C’est précisément dans cet espace, à notre avis, que vivent et se reproduisent les éléments les plus nouveaux, les plus inventifs, les plus riches qui ont caractérisé les mouvements en Argentine ces dernières années. Leurs expériences sont des plus diverses : piqueteros et étudiants, secteurs du mouvement paysan du nord du pays et du mouvement indigène du sud, groupes développant des logiciels libres, collectifs issus d’assemblées de quartiers et groupes d’enseignants engagés dans la construction de « communautés éducatives » avec les parents et les étudiants. La liste pourrait être longue : mais ce qui réunit ces différentes expériences, c’est davantage un « mode de construction » qu’une représentation des différents secteurs de la société. C’est un espace fragmentaire mais incroyablement diffus et capable de se recomposer d’une manière imprévue et surprenante face à des urgences spécifiques, qu’elles soient liées à la répression, ou à l’émergence de luttes singulières mais perçues comme « exemplaires ». Ce n’est que de l’intérieur de cet espace que peuvent venir des réponses innovantes aux grandes questions politiques qui sont à l’ordre du jour en Argentine et en Amérique Latine.

Post-scriptum

Traduit de l’italien par Jeanne Revel

Sandro Mezzadra enseigne l’histoire des idées politiques à l’Université de Bologne. Directeur de la rédaction de la revue DeriveApprodi, il est notamment l’auteur de Diritto di fuga. Migrazioni, cittadinanza, globalizzazione, Ombre Corte, 2001.
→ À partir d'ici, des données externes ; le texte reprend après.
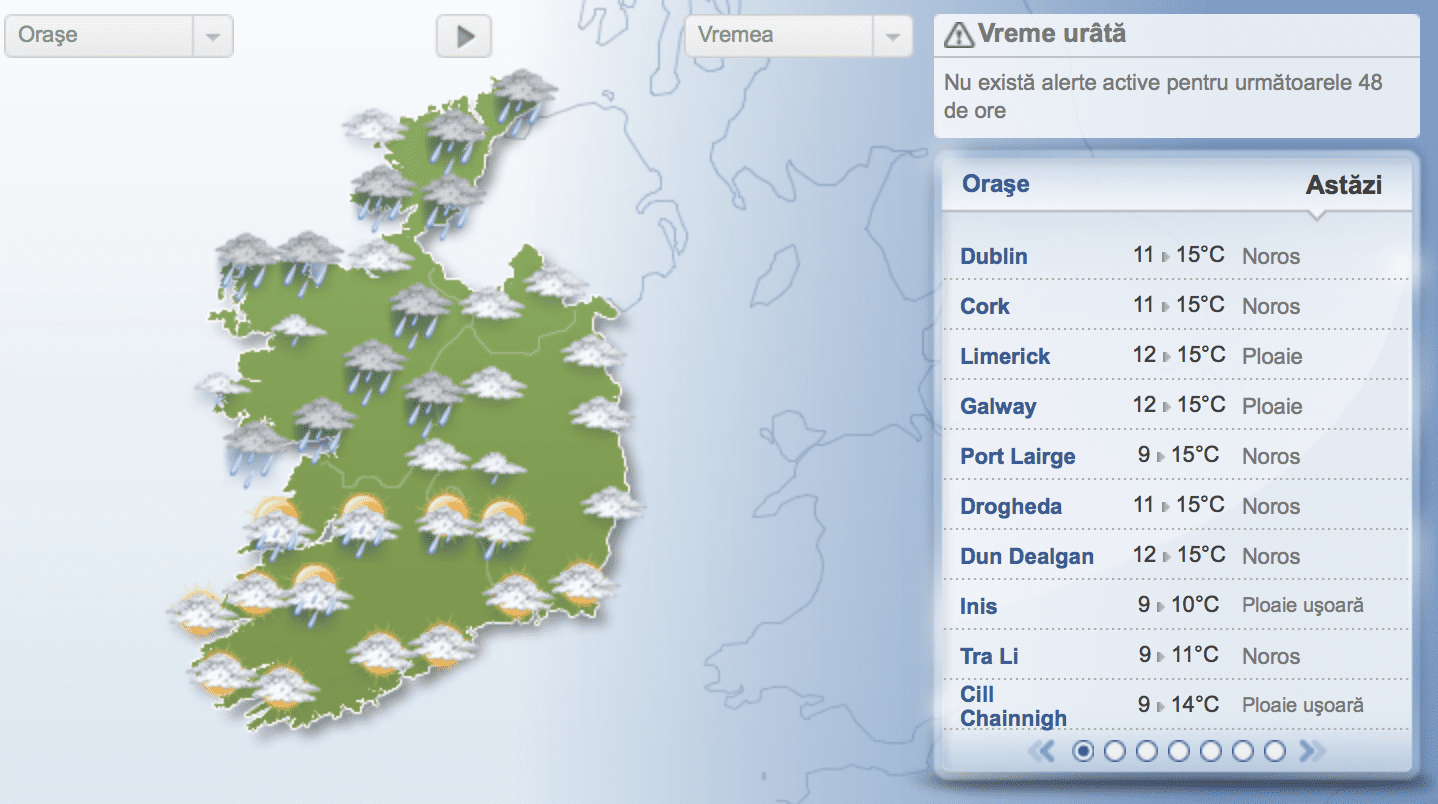1438x804 pixels.
Task: Open the Galway city forecast
Action: (x=997, y=406)
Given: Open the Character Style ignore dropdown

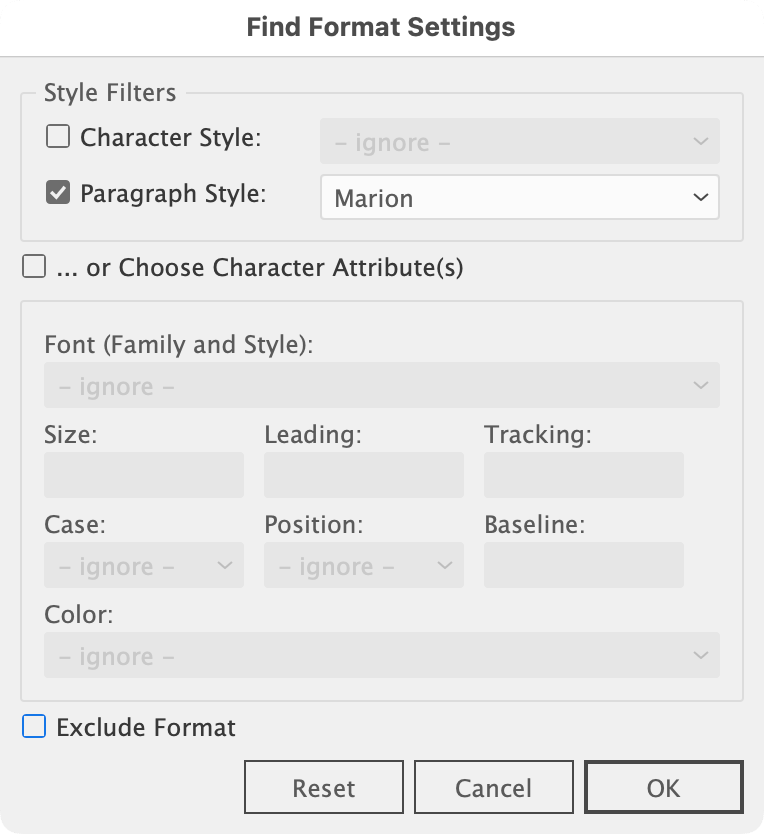Looking at the screenshot, I should click(519, 142).
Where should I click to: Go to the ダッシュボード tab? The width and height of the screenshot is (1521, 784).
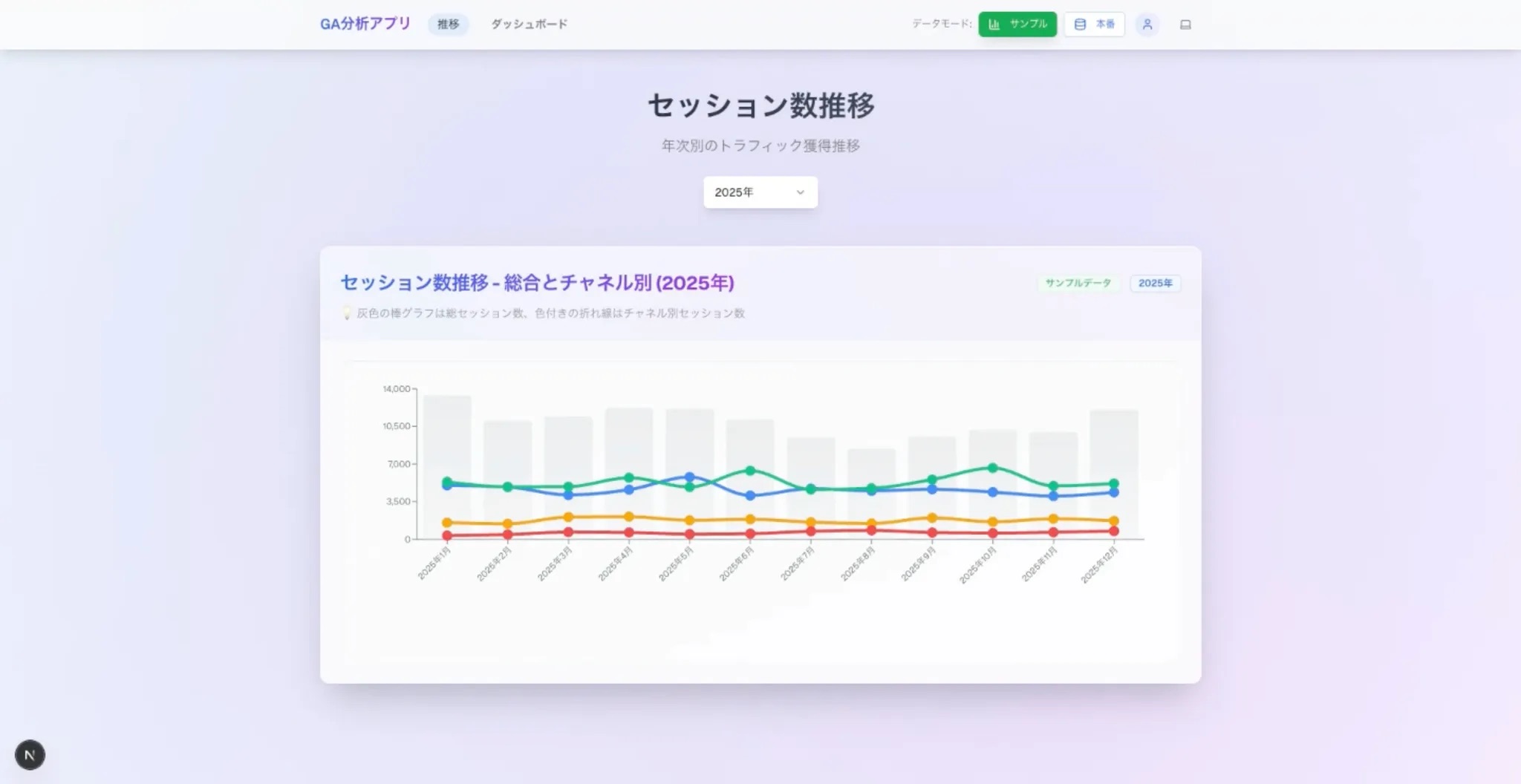point(529,24)
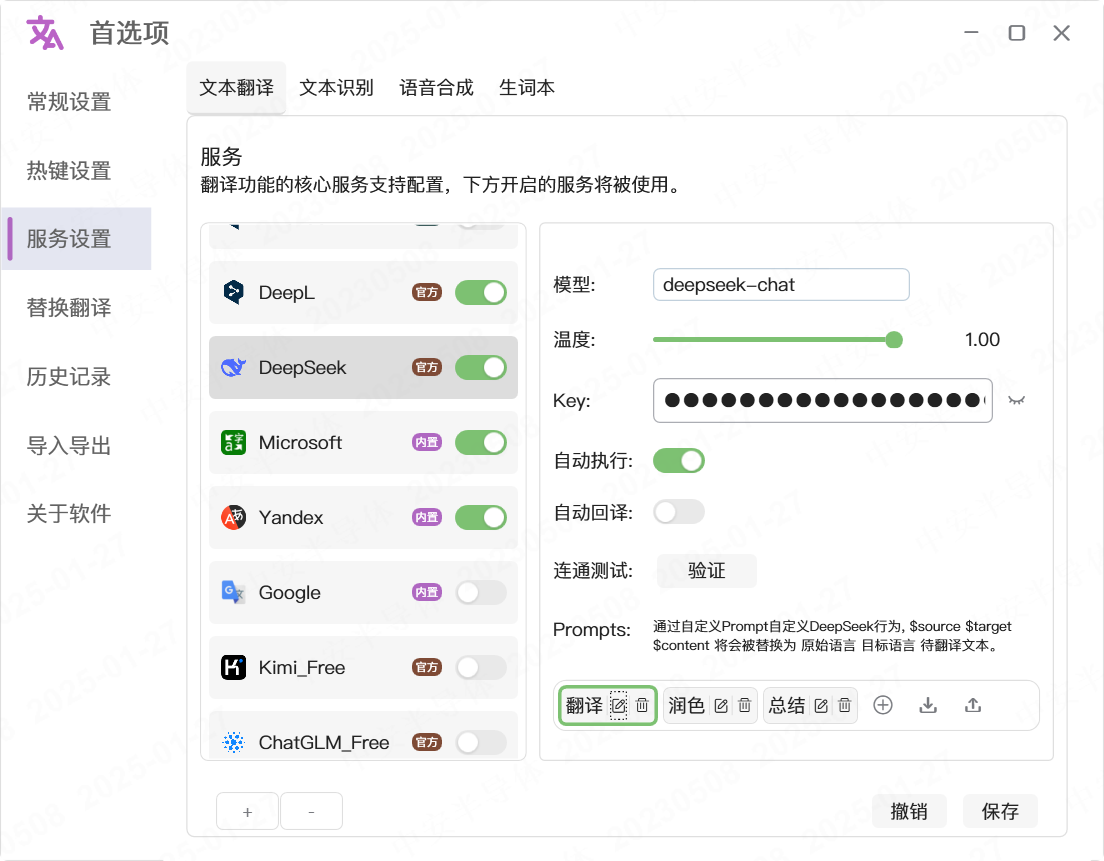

Colectivo Situaciones Piqueteros. La rivolta argentina contro il neoliberismo, DeriveApprodi, 2002.
http://www.situaciones.org/

Notes

[1La « Semaine Sainte » de 1987 : tentative de coup d’État menée par des militaires extrémistes, les carapintadas (visages peints, en référence au camouflage de guerre), contre les poursuites pénales (après l’arrestation de 51 agents des Forces Spéciales), couronnée de succès puisque les poursuites ont été très fortement limitées. Le lundi de Pâques, après une visite aux rebelles, le Président Alfonsin annonce que la rébellion a été maîtrisée, sans concessions. La loi sur l’« Obéissance due » est adoptée le 4 juin 1987. Elle établit une « présomption irréfutable » selon laquelle les membres des forces de sécurité de rang inférieur, donc sans capacité de décision autonome, n’auraient pas été responsables des actes commis par eux (sauf viol, enlèvement de mineurs, falsification d’état civil et extorsion de biens).
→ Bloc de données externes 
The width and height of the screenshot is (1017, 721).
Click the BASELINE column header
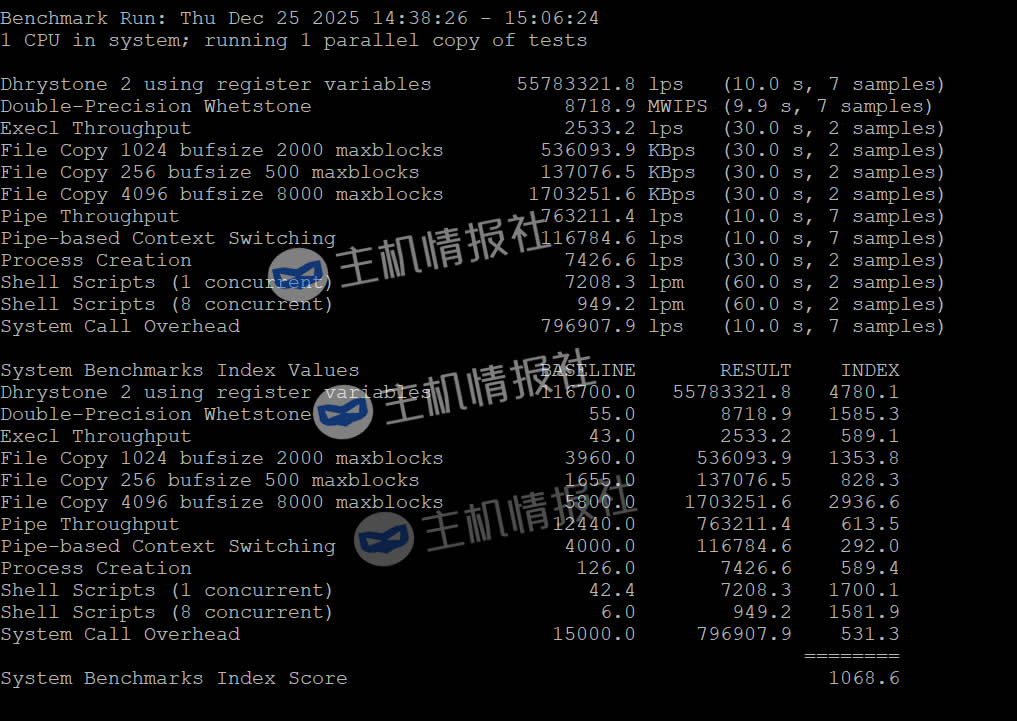coord(587,370)
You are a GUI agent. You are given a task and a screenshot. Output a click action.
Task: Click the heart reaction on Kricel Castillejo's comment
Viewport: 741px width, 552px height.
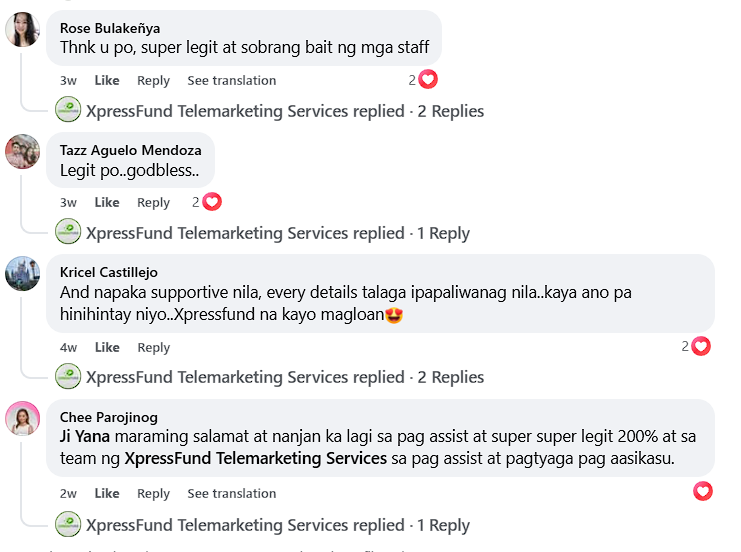coord(701,346)
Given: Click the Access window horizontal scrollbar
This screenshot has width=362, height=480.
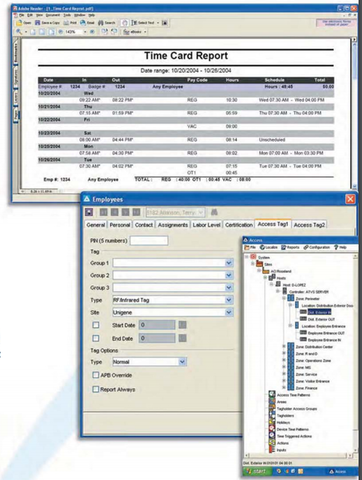Looking at the screenshot, I should click(x=299, y=455).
[2Nestor Kirchner, président depuis le 25 mai 2003 (succède à Duhalde, élu contre Menem), et « péroniste de gauche ». Membre de la Juventud Peronista, le groupe de gauche des jeunes du parti, opposé aux juntes, emprisonné sous Videla, fait carrière politique dans la province de Santa Cruz, dont il devient gouverneur en 1991. Il s’allie à Duhalde, chef de file anti-Menem au sein du Parti Justicialiste. À l’intérieur du parti, kirchnerisme et duhaldisme représentent des clientèles.
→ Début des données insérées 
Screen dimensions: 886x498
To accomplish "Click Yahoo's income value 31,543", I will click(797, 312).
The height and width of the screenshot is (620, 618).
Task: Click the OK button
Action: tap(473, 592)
[3montoneros : l’un des mouvements armés « subversifs » combattus par le régime militaire, aux côtés de l’ERP (Armée révolutionnaire du peuple) d’obédience marxiste-léniniste (jusqu’à 60 000 militants). Les montoneros, issus de l’aile gauche du péronisme, passaient pour être capables de mobiliser, avant leur entrée dans la clandestinité en septembre 1974, de 700 à 800 000 personnes.

[4gatilla facil, slogan qui fait référence à la violence policière après 1983.